Low-density lipoprotein-cholesterol, LDL-C
This test measures the amount of low-density lipoprotein-cholesterol (LDL-C) in your blood.
LDL cholesterol is often called "bad" cholesterol because it causes plaque to build up inside your arteries and leads to heart disease.
Cholesterol screening is recommended for all adults ages 20 and older every 4 to 6 years. LDL cholesterol is one of a group of lipoproteins that can indicate heart disease, so this test is used to help diagnose it.
Lowering LDL-C levels can help prevent heart disease.
You may need this test as part of a routine exam to check for high cholesterol.

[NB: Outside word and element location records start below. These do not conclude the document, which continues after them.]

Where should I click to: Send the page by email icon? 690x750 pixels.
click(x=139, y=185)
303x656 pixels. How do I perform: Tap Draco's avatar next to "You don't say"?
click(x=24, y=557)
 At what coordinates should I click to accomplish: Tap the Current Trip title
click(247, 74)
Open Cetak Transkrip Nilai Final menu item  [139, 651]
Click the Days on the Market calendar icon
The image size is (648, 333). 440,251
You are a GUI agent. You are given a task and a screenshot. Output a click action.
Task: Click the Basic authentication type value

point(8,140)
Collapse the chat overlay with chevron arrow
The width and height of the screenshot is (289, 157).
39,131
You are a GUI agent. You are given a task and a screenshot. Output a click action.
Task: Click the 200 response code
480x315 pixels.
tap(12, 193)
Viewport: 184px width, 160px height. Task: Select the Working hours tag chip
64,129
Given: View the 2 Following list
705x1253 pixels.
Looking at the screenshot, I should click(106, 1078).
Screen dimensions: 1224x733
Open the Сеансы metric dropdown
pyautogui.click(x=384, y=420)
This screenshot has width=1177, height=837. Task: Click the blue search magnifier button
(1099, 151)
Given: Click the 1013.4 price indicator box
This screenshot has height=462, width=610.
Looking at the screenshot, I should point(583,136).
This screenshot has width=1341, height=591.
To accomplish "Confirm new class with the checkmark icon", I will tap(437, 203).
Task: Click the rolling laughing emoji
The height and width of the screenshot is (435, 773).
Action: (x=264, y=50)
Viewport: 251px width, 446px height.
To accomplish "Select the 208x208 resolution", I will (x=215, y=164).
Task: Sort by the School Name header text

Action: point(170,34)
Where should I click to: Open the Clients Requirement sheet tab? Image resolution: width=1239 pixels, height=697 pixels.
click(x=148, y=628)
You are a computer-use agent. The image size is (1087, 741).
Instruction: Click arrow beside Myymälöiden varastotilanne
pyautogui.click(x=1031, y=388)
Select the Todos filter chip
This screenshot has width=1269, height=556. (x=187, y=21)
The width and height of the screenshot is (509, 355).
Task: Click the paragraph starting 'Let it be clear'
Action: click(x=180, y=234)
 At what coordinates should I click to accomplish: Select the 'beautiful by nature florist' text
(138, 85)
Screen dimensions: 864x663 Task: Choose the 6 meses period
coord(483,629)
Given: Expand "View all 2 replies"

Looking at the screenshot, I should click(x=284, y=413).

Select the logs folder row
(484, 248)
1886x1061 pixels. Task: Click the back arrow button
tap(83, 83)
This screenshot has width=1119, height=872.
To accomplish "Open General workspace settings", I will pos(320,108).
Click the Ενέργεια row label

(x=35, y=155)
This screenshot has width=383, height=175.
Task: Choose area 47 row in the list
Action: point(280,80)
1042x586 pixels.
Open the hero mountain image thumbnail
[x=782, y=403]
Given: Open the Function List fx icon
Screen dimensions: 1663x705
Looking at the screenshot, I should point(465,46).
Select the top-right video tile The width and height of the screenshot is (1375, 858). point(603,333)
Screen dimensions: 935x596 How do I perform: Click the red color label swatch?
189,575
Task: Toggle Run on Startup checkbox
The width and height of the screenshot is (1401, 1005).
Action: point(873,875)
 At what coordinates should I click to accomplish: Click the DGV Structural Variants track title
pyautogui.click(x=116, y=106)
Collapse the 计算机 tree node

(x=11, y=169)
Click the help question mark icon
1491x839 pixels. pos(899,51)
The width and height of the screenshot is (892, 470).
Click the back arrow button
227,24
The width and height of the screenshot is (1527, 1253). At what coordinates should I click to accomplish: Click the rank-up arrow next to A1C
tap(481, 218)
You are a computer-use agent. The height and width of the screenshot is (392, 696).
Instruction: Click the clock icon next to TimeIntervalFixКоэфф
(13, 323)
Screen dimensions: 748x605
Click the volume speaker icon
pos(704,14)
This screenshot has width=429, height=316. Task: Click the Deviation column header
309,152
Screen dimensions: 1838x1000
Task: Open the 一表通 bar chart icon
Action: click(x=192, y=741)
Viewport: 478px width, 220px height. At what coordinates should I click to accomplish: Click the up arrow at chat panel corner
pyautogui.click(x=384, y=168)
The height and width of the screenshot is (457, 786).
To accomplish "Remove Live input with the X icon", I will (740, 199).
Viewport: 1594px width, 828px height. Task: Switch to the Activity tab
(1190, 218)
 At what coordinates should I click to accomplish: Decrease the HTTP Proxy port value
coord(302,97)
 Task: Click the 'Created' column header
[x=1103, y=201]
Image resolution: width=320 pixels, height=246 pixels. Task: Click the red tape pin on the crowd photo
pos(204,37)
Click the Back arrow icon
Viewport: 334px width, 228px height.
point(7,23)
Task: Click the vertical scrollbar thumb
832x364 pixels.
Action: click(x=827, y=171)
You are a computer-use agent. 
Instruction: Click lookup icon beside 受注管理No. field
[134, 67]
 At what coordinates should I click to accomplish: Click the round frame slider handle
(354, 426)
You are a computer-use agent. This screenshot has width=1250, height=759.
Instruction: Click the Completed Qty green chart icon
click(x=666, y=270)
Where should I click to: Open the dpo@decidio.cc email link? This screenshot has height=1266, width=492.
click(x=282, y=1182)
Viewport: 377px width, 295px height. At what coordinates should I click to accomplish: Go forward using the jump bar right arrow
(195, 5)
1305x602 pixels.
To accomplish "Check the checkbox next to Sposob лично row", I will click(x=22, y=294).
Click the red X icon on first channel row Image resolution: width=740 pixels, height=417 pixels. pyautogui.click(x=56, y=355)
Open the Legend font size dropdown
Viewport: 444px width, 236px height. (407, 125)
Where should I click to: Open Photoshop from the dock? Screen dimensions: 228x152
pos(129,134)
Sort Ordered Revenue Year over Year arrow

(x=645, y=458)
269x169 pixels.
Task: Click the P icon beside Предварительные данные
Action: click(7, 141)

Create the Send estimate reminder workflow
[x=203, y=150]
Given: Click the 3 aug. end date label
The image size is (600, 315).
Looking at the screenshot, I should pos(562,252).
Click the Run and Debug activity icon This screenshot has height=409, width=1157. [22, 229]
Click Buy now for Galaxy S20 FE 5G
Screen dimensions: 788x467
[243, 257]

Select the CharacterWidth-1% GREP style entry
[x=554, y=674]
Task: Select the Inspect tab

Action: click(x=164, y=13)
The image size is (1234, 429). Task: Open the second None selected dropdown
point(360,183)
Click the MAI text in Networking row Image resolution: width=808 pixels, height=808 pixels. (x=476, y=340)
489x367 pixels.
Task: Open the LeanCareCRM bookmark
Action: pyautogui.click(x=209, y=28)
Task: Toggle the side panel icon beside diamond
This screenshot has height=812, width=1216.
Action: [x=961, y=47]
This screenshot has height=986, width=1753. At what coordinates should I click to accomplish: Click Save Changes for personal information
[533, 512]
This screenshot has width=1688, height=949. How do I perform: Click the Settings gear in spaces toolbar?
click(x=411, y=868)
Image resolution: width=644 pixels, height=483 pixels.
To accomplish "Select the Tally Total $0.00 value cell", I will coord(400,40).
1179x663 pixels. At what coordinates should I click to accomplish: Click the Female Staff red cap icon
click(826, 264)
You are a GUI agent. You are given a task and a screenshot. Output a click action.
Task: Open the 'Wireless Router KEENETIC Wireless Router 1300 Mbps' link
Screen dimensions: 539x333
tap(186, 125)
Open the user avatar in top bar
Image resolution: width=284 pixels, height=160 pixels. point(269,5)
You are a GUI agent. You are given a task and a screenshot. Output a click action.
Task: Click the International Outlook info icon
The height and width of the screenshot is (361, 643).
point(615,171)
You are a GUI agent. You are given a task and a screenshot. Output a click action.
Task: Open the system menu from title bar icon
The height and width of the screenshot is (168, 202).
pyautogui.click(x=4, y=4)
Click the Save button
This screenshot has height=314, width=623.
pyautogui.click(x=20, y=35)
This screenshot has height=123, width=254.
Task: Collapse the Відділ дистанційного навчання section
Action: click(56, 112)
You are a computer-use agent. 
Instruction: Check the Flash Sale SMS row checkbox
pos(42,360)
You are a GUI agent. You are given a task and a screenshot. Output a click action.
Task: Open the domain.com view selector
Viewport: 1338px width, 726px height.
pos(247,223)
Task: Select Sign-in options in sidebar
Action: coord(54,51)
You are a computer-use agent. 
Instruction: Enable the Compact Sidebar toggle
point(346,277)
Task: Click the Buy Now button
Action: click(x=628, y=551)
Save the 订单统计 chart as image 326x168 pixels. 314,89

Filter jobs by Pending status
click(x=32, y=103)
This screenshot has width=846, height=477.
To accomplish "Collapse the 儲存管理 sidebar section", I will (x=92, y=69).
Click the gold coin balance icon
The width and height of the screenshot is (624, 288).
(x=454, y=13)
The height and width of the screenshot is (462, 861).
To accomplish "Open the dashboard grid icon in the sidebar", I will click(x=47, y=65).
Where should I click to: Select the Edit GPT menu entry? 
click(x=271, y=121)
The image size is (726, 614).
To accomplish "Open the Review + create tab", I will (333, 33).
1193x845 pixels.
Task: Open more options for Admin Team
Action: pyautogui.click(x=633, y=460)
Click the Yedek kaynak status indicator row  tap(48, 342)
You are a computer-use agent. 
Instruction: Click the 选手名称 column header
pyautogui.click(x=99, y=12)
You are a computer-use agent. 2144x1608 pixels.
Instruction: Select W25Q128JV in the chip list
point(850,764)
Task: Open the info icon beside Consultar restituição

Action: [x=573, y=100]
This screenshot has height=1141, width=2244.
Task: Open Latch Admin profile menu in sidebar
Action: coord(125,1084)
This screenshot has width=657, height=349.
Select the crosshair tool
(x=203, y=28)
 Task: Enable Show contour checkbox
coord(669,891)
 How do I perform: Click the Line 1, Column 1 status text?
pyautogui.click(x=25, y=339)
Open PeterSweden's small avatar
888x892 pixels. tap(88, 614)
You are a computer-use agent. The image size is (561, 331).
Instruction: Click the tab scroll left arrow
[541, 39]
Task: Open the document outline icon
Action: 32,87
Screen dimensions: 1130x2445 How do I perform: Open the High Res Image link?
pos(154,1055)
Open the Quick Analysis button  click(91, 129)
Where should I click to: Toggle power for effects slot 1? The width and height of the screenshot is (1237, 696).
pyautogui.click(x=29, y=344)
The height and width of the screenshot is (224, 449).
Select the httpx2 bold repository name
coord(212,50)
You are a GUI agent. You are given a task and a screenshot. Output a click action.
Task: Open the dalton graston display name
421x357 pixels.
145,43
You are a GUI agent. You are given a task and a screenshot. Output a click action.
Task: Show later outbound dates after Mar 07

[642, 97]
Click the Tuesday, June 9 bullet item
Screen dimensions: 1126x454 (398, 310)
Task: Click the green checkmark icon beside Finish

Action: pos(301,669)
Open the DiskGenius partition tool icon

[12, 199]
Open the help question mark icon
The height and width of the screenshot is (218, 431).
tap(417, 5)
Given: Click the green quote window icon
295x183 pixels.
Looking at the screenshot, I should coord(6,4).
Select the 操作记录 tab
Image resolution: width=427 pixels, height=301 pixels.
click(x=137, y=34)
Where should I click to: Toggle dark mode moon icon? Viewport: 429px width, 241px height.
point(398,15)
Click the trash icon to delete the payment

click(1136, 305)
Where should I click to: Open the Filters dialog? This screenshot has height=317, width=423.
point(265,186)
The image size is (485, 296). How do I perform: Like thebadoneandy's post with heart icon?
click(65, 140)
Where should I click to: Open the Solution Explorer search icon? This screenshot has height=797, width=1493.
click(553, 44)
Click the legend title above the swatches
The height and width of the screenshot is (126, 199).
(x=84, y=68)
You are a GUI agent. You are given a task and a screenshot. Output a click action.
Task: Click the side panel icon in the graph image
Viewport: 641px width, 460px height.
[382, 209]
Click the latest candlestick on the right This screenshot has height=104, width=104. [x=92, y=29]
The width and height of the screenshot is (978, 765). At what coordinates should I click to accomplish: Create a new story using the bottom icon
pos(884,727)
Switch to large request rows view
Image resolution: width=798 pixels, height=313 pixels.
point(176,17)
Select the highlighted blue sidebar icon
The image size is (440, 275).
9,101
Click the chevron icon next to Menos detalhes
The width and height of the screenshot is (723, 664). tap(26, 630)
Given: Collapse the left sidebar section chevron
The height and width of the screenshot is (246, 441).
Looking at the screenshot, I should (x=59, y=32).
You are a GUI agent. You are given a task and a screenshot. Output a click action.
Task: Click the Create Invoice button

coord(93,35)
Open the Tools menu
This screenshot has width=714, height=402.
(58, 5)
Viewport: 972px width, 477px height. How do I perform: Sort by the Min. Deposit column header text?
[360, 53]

You may also have this test if you already have heart disease caused by high cholesterol. The test can help your healthcare provider find out how well your treatment is working.
Your healthcare provider may also order other blood tests to measure the levels of various fats in your blood. These include:
High-density lipoprotein, or HDL
Test results may vary depending on your age, gender, health history, the method used for the test, and other things. Your test results may not mean you have a problem. Ask your healthcare provider what your test results mean for you.
Results are given in milligrams per deciliter (mg/dL). The normal range of LDL-C is 50 to 130 mg/dL. A level below 70 mg/dL is considered best for people who have diabetes or heart disease risk factors. In general:
Less than 100 is optimal
100 to 129 mg/dL is near or just above optimal
130 to 159 mg/dL is borderline high
160 to 189 mg/dL is high
190 mg/dL and over is very high
It's possible to have extremely low levels of LDL-C, but this is rare. This condition is usually a sign of a problem processing vitamins A, D, E, and K.
If your levels of LDL-C are high, the condition is called dyslipidemia. High levels may mean that you have an imbalance in your diet, but the condition is often hereditary. Changing your lifestyle habits and taking medicines to reduce LDL levels may help you lower the risk for heart disease and manage the condition if you already have it.
The test is done with a blood sample. A needle is used to draw blood from a vein in your arm or hand.
Having a blood test with a needle carries some risks. These include bleeding, infection, bruising, and feeling lightheaded. When the needle pricks your arm or hand, you may feel a slight sting or pain. Afterward, the site may be sore.
Smoking cigarettes can increase LDL-C levels. Stress, certain minor ailments, and some medicines can also affect your results.
Testing of your cholesterol level does not need fasting in most cases, but your healthcare provider may ask you to not eat or drink anything but water for a certain time before having the test. Be sure your healthcare provider knows about all medicines, herbs, vitamins, and supplements you are taking. This includes medicines that don't need a prescription and any illicit drugs you may use.